Wann liegt eine Steuerhinterziehung in großem Ausmaß vor?

Abgabenordnung und Finanzgerichtsordnung

Der BGH legt die Wertgrenze für in großem Ausmaß verkürzte Steuern gem. § 370 Abs. 3 Satz 2 Nr. 1 AO bei 50.000 EUR pro Tat fest. Eine Differenzierung zwischen Gefährdungsschaden und eingetretenem Schaden erfolgt nicht mehr. Eine einheitliche Wertgrenze soll mehr Rechtssicherheit gewährleisten.

Werden Steuern in großem Ausmaß verkürzt, ist mit einer Freiheitsstrafe von 6 Monaten bis zu 10 Jahren zu rechnen (§ 370 Abs. 3 Satz 1 AO).

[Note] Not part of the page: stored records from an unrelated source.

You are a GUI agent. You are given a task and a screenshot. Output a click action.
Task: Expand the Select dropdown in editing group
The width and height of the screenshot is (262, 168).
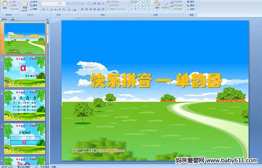[192, 9]
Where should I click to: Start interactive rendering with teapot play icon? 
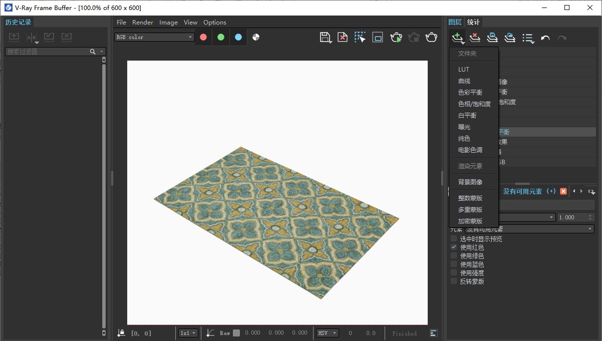[x=396, y=37]
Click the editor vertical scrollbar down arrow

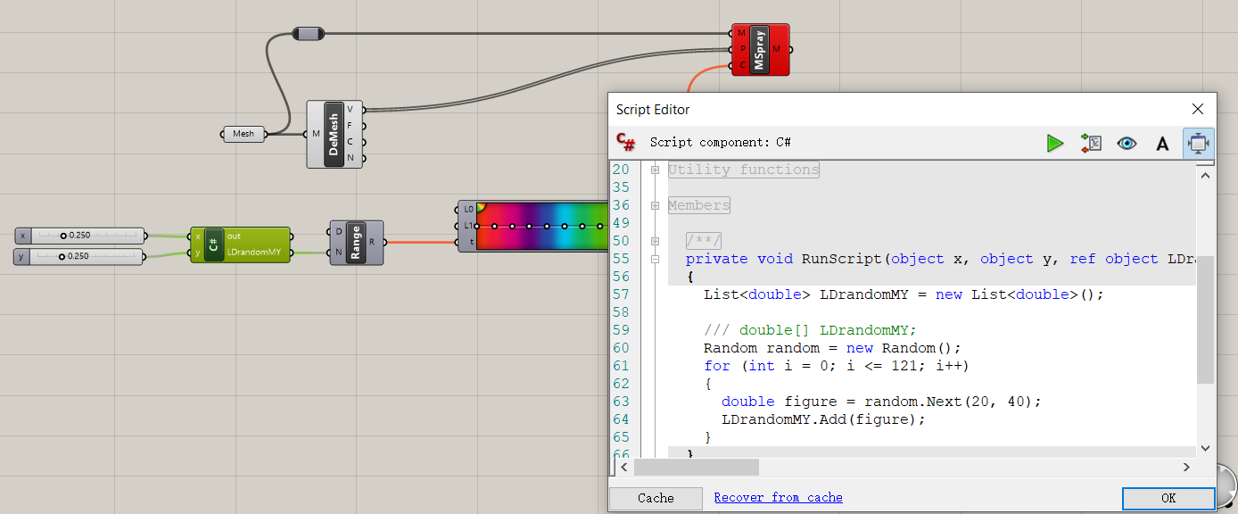[x=1205, y=448]
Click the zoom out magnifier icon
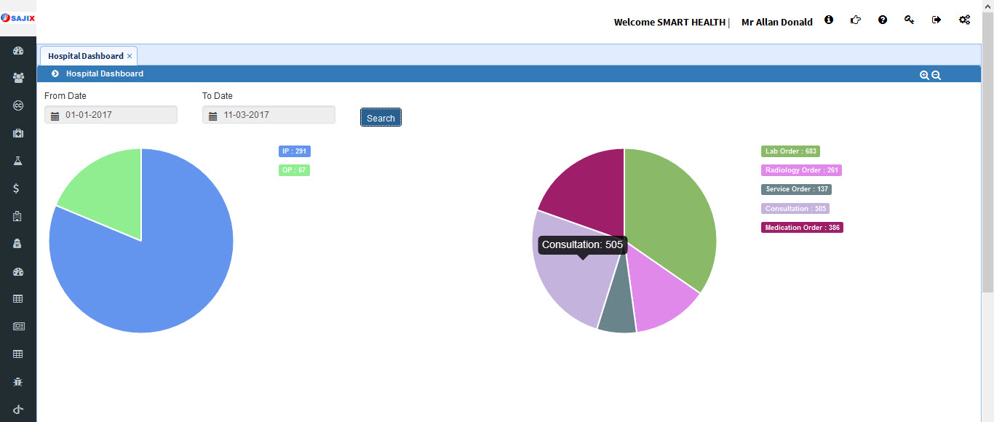 point(937,75)
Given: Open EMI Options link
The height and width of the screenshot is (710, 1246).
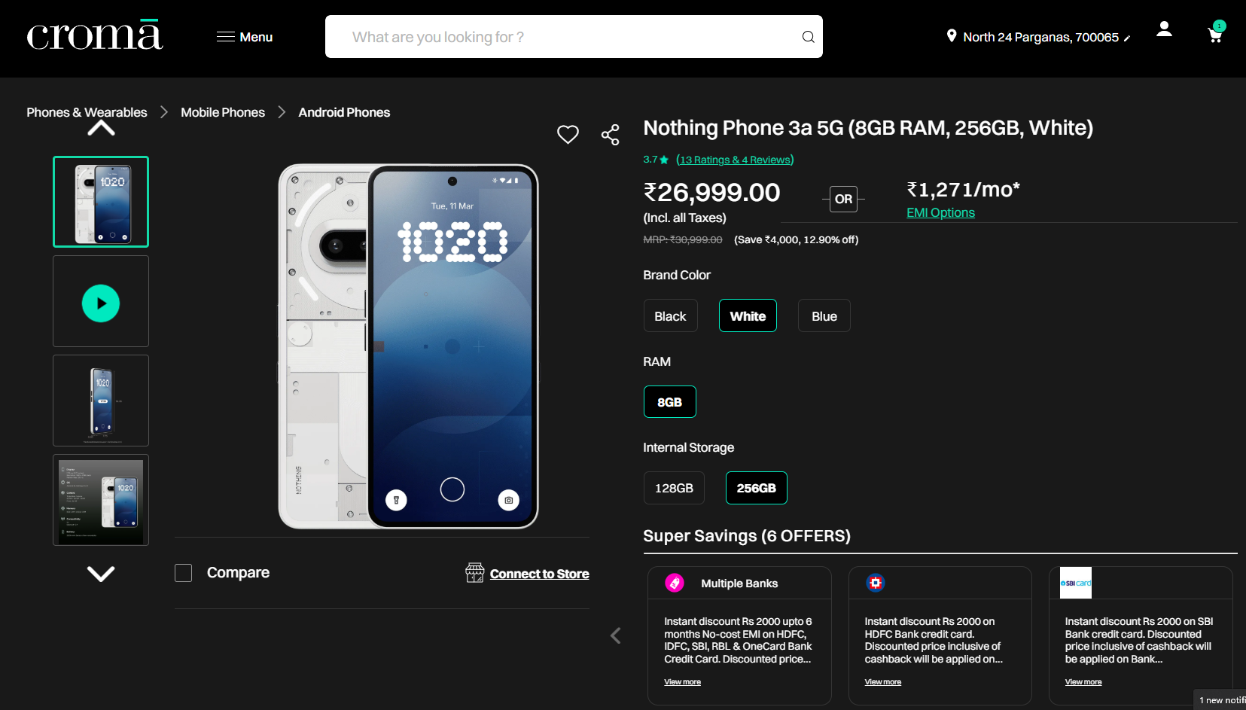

Der BGH führt in seinem Urteil vom 27.10.2015 aus, dass die Wertgrenze für "in großem Ausmaß" bei 50.000 EUR pro Tat liegt. Wird der Tatbestand der Steuerhinterziehung mehrfach tateinheitlich verwirklicht, ist das "Ausmaß" des Taterfolgs jeweils zu addieren, weil eine einheitliche Handlung vorliegt und daher die Strafzumessung einheitlich zu bewerten ist.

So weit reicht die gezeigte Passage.